A school for colored children may be established in any city or town of this state, with approbation of the commissioners or town superintendent of such city or town, which shall be under the charge of the trustees of the district in which such school shall be kept; and in places where no school districts exist, or where from any cause it may be expedient, such school may be placed in charge of trustees to be appointed by the commissioners or town superintendent of common schools of the town or city, and if there be none, to be appointed by the state superintendent. 

Returns shall be made by the trustees of such schools to the town superintendent at the same time and in the same manner as now provided by law in relation to districts; and they shall particularly specify the number of colored children over five and under sixteen years of age, attending such school from different districts, naming such districts respectively, and the number from each. 

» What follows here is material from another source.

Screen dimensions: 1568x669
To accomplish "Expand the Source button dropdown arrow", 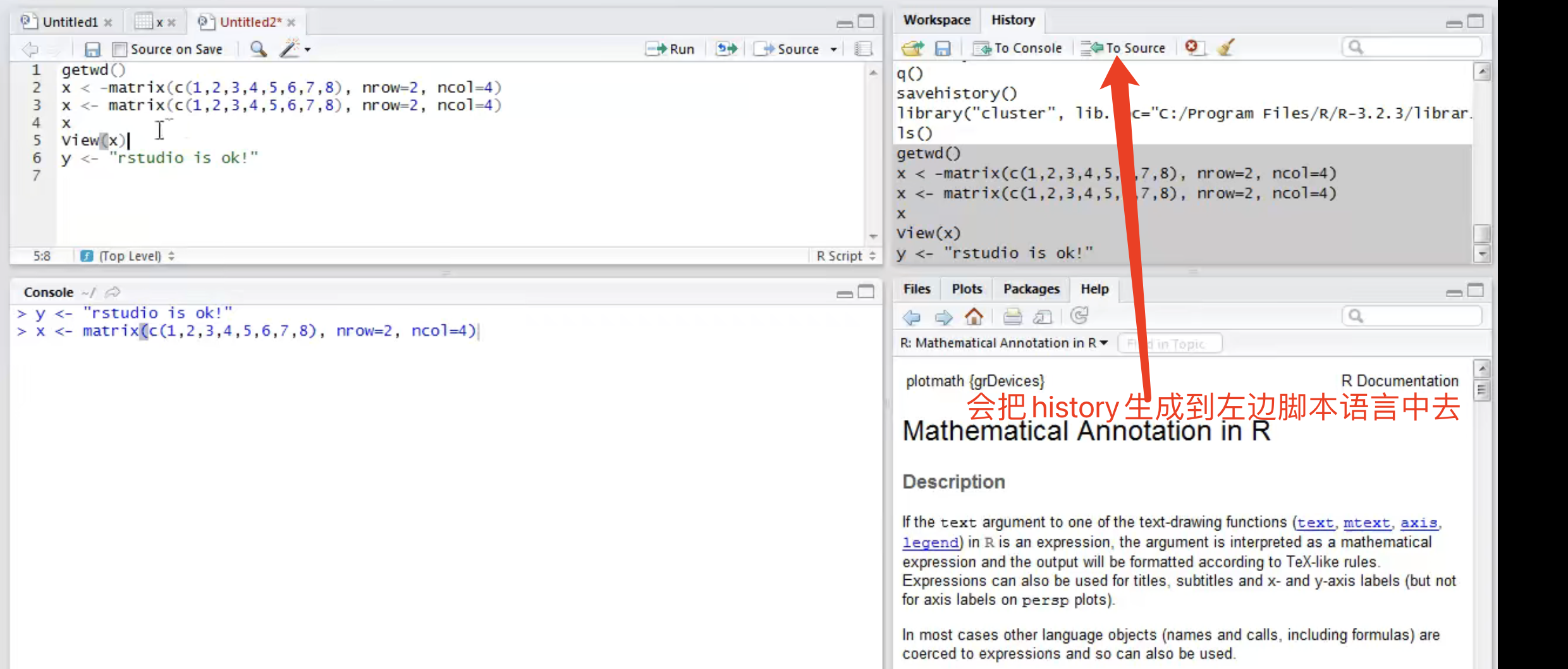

The town superintendent shall apportion and pay over to the trustees of such schools, a portion of the money received by them annually, in the same manner as now provided by law in respect to school districts, allowing to such schools the proper proportion for each child over five and under sixteen years of age, who shall have been instructed in such school at least four months by a teacher duly licensed, and shall deduct such proportion from the amount that would have been apportioned to the district to which such child belongs; and in his report to the state superintendent, the town superintendent shall specially designate the schools for colored children in his town or city.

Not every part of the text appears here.